The prior findings require establishing some philosophical reflections and changes in the care staff in relation to the professional practice models, which are deeply rooted, against the need to establish models centered on communication and patient-family-professional relationships. To accomplish this, we must discover the resistance and barriers interfering said communication and relationships. Nurses must, given their professional skills, retake the most active role in accompanying patients during their stay in ICU; in addition to recognizing the family in its caregiving role and implying it in continuous communication processes, in basic care toward their relative, and interventions during the process of death. Furthermore, there is the possibility of providing assertive information to the families, improving emotional security and satisfaction with patients and their families. However, this requires training in intra- and interpersonal communication and necessary techniques for their recognition and achievement of authentic therapeutic relationships. In this sense, academic entities are invited to retake in their undergraduate and graduate curricula of professionals in the area of health, mental health assignments necessary to enhance self-awareness, human development theories from the psychosocial perspective, development of communication skills, crisis intervention, coping with stress, death and managing grief, among others.

In turn, the members of healthcare institutions are recommended to establish communication protocols for families during death, which include fostering a support environment and biopsychosocial and interpersonal protection as requisite for care. They should also offer the necessary information to access community resources, links with networks, spiritual care, funeral services, and support groups.
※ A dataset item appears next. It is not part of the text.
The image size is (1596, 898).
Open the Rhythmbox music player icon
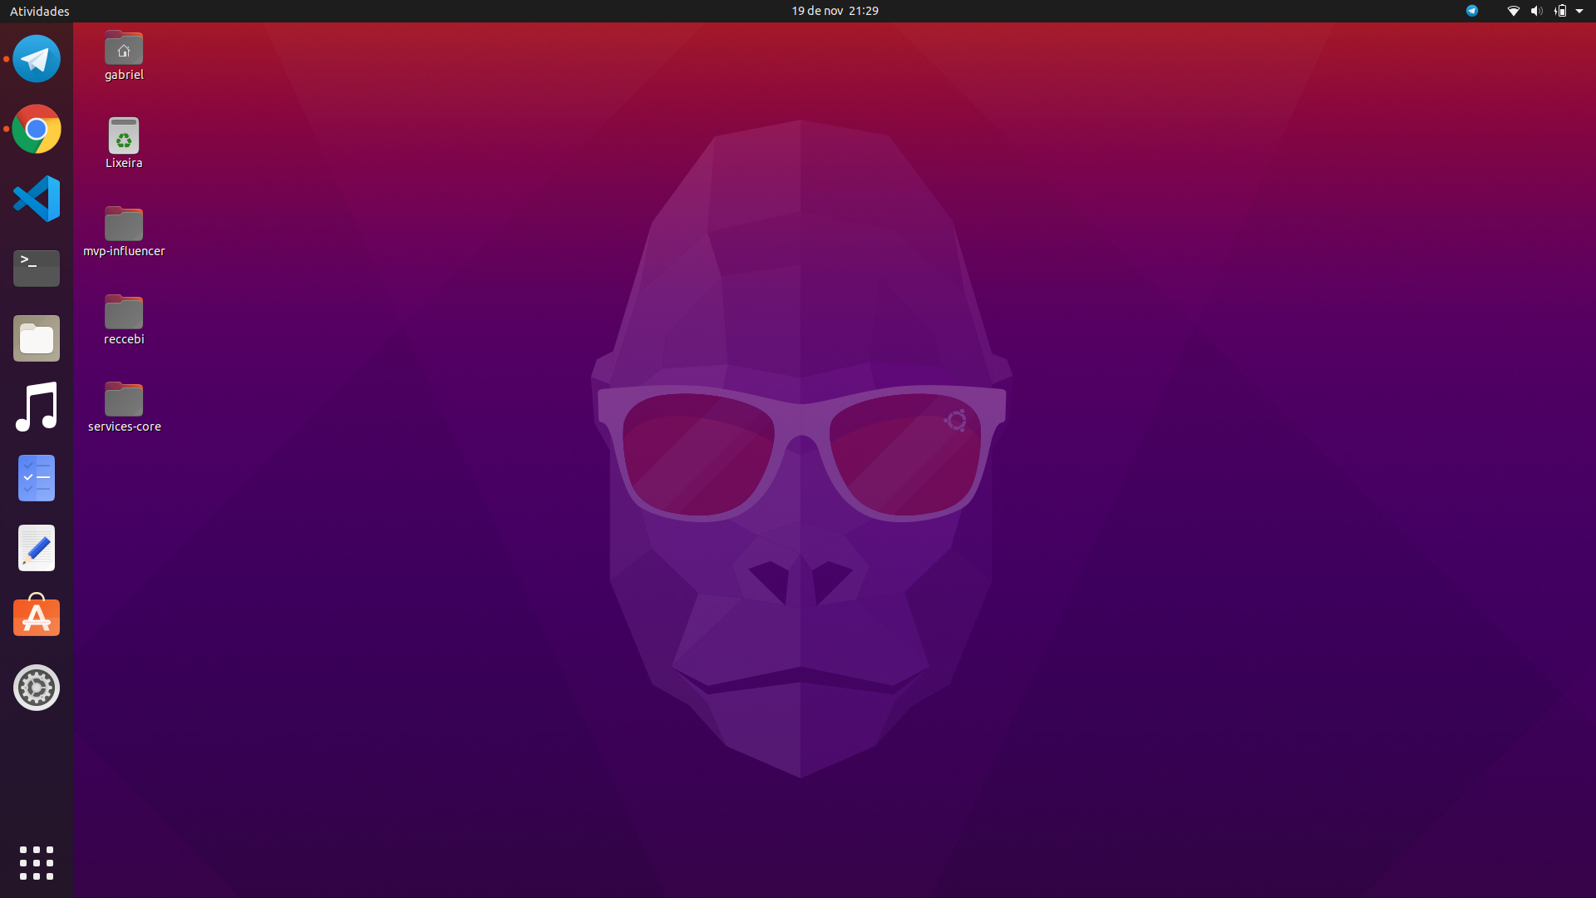click(x=37, y=407)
Likewise, these members should reflect and participate in the formulation, implementation, and evaluation of institutional management policies, adjusted to current regulations in effect, but also based on solid arguments that protect the rights and mental health of all the clients who have access to them. The personnel must know them and consider if their values are adjusted to these policies.
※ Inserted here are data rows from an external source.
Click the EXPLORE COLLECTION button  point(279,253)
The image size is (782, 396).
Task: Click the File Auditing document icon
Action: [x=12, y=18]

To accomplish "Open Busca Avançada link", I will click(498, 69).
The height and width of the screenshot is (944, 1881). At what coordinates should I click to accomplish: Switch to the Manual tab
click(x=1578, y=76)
Finally, it is necessary to propose research that delves on existing barriers in the work staff that block assertive communication, its coherence, and the clarity of the communication, as well as information and support to relatives in and out of intensive care services.

Conclusion. The aspects found facilitate the communication process with nurses and patients in critical state and their families. Likewise, the conception of the professional providing holistic care includes physical care activities and communication interventions with patients and their families. The communication process is interfered by scarce contact with patients and the limitation of time when these contacts take place, as well as by nurse resistance to engage in the communication process due to lack of awareness, fear, and use of not very assertive technical language. Also, leaving out the families as subjects of care in the care process, added to restrictive institutional policies and scarce academic formation to support it emotionally, limit the communication process.